Start of DOCUMENT TEXT

Wednesday, Sept. 12, 2012 | 2:11 p.m.
As record rainfall poured in the Las Vegas Valley on Tuesday, local firefighters and rescue teams assisted stranded motorists and responded to dozens of swift-water rescue calls. We take a look back at some of the notable swift-water rescues during the past two decades:
Aug. 8, 1994
A swift-water rescue under the U.S. 95 Expressway at Jones Boulevard topped an evening of scattered heavy rain in Southern Nevada, most of it falling in northwest Las Vegas. Las Vegas firefighters and a Metro Police search-and-rescue unit were called about 7:30 p.m. to the scene where Joe and Audrey Argostino of Las Vegas were sitting on the roof of their car, which was nearly submerged in water.
Jan. 4, 1995
During heavy rains, Clark County Fire Department rescue crews were called about 5:30 p.m. to the far side of the Imperial Palace parking garage at Wittig Avenue and Audrie Street, where a motorist trying to drive across and into a street was stranded in several feet of water. As rapid water carrying silt, branches and other debris swirled about the car and into the Flamingo Wash, the water level rose to the windshield and engulfed the vehicle.
Aug. 11, 1997
A severe thunderstorm hit the east side of the valley, causing more than 4,200 Henderson homes to lose power and leaving major damage to roadways and washed-out bridges in the area.
Near a drainage ditch behind Sam Boyd Stadium off Boulder Highway, the Clark County Fire Department's swift-water rescue team broke through the windshield to pull a woman's limp body from a car submerged up to its hood in floodwaters. The 20-year-old woman was transported to Desert Springs Hospital, having suffered apparent hypothermia. She apparently had fallen unconscious after driving into the flooded area.
July 20, 1998
A severe electrical storm swept through the Las Vegas Valley, dumping several inches of rain, causing power outages, road closures, fires and at least one death.
The Clark County Fire Department around 7 a.m. made a swift-water rescue of a woman who clung to reeds in the wash near Sam Boyd Stadium off Tropicana Avenue, where her vehicle had become trapped in raging floodwater. Firefighters made three swift-water rescues between 3 and 6 p.m. at Durango Drive and Desert Inn Road. Also, police pulled two cars from beneath floodwaters at the Charleston underpass.
During the storm, two disasters struck the Palace Station, as the roof caved in, sending a beam smashing into gaming tables and a wooden facade on the tower caught fire. Both the casino and hotel were evacuated during the incidents.
Aug. 19, 2003
A sudden rainstorm left northwest Las Vegas streets several inches under water – and in many areas several feet under water. Some motorists abandoned their cars and walked home through water up to their thighs. Others tried driving through the rising and rapid currents. Many in that group ended up on their car roofs, waiting to be rescued by swift-water rescue teams
Aug. 16, 2004
Clark County Fire Department rescue crews plucked several people out of waters rushing across the valley during the height of a short intense storm.
Three swift-water rescues occurred within a 45-minute period at Charleston Boulevard and Hualapai Avenue, Flamingo Road and Swenson Avenue and Rainbow Boulevard and Spring Valley Drive. A swift-water rescue at 3:30 p.m. on Tropicana Avenue and Industrial Road began after a passerby saw a man swept down the wash.
Dec. 28 – 29, 2004
Severe thunderstorms flooded roadways and prompted the closure of at least nine area intersections and made countless other streets impassable. Clark County firefighters stayed busy responding to 29 swift-water rescues from cars that had become stuck in deep water.
Aug. 7, 2008
A powerful storm hit the Las Vegas valley, causing flooding to businesses and prompting road closures. State Route 160 was closed for more than an hour, and some areas of U.S. 95 were under two feet of water. Henderson firefighters performed several swift-water rescues and saved a 12-year-old boy from a wash near Patrick Lane and Stephanie Road, where the boy had been skateboarding.

End of DOCUMENT TEXT
Start of INPUT DATA

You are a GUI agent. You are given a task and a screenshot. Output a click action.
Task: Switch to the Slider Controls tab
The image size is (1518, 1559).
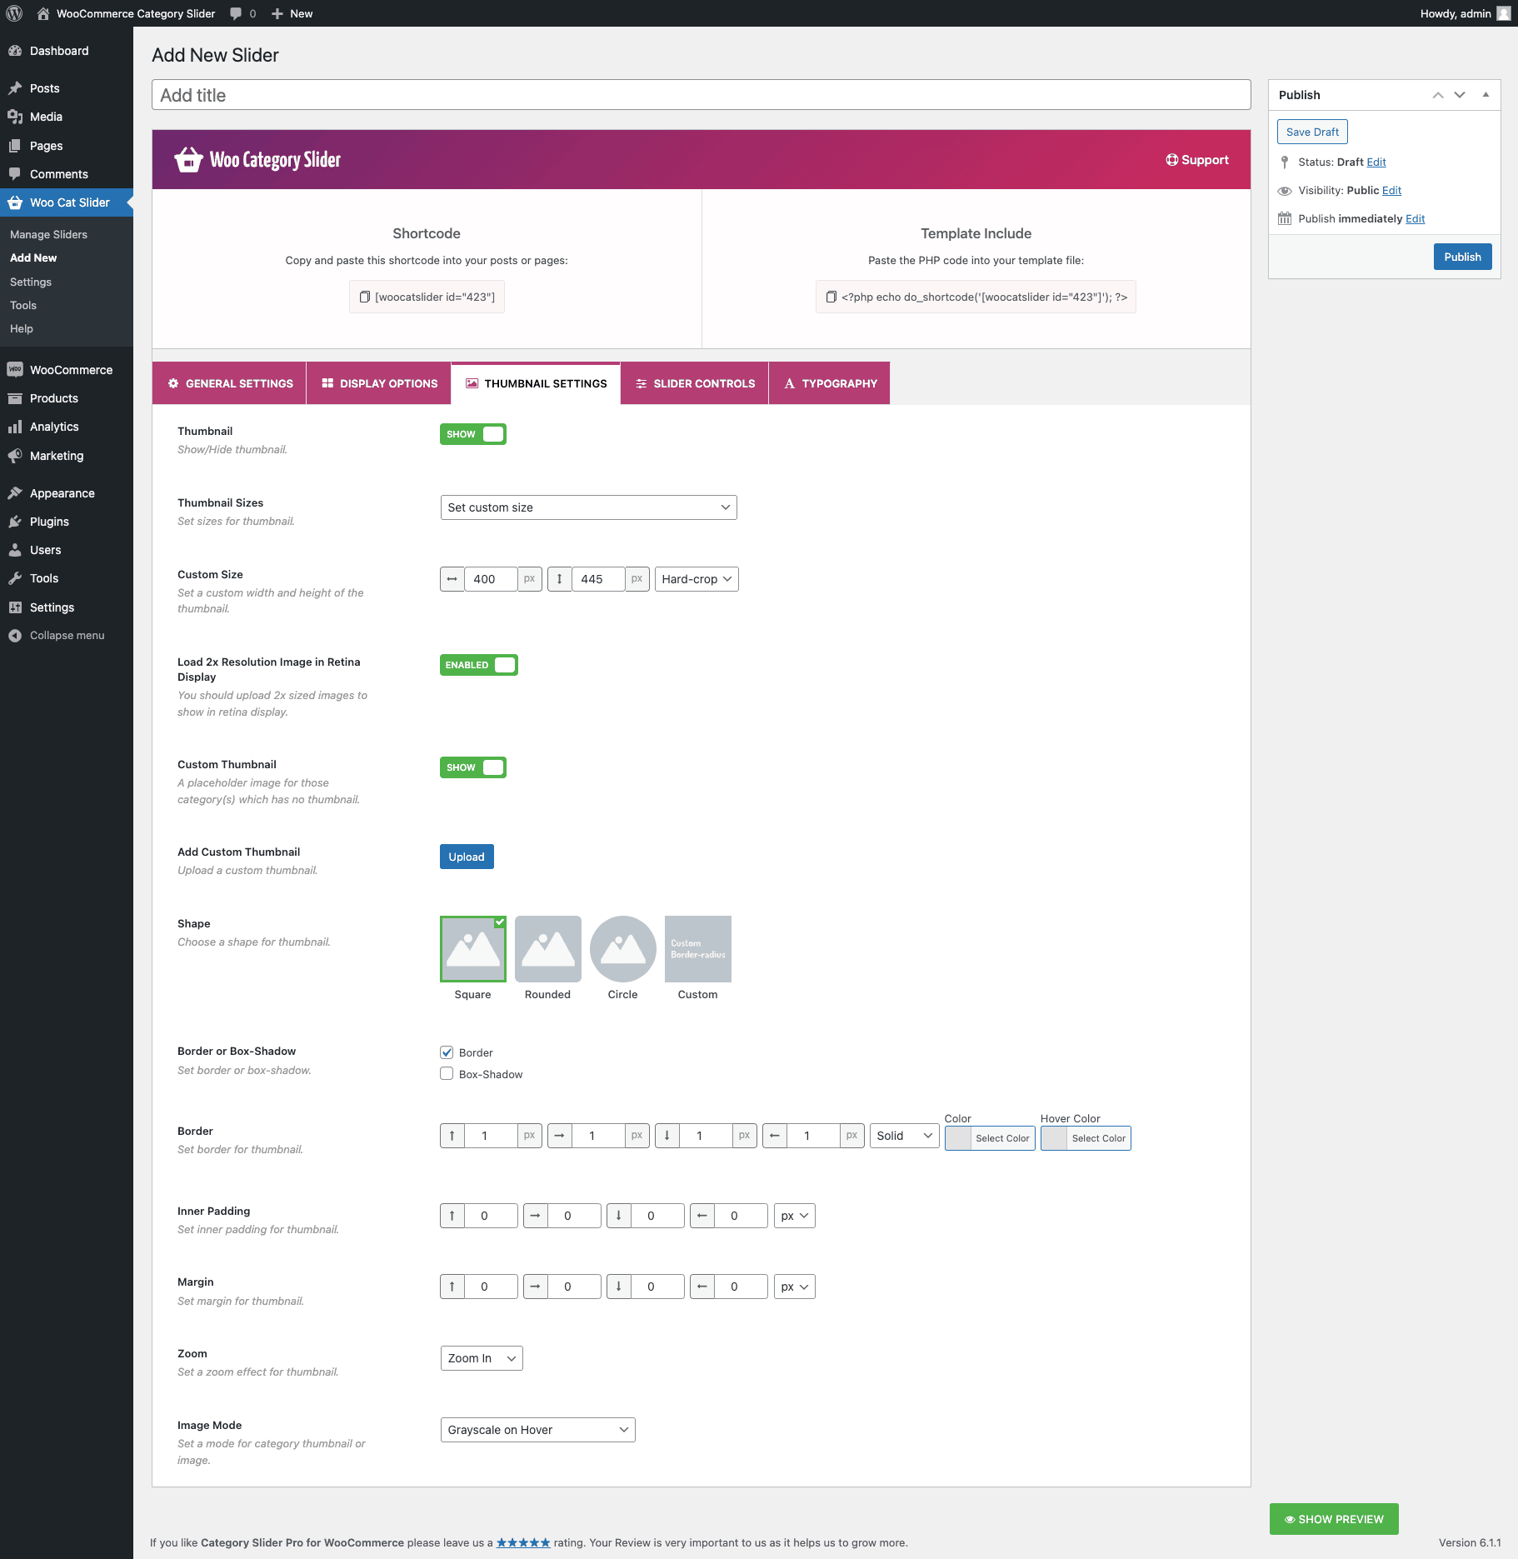point(695,383)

End of INPUT DATA

→ **YOUR TASK**
Copy out the part of the flood rescue article that starts at the words "Aug. 11, 1997" and ends after the words "least one death.". Rely only on the flood rescue article, not on the data.

→ **EXERCISE ANSWER**
Aug. 11, 1997
A severe thunderstorm hit the east side of the valley, causing more than 4,200 Henderson homes to lose power and leaving major damage to roadways and washed-out bridges in the area.
Near a drainage ditch behind Sam Boyd Stadium off Boulder Highway, the Clark County Fire Department's swift-water rescue team broke through the windshield to pull a woman's limp body from a car submerged up to its hood in floodwaters. The 20-year-old woman was transported to Desert Springs Hospital, having suffered apparent hypothermia. She apparently had fallen unconscious after driving into the flooded area.
July 20, 1998
A severe electrical storm swept through the Las Vegas Valley, dumping several inches of rain, causing power outages, road closures, fires and at least one death.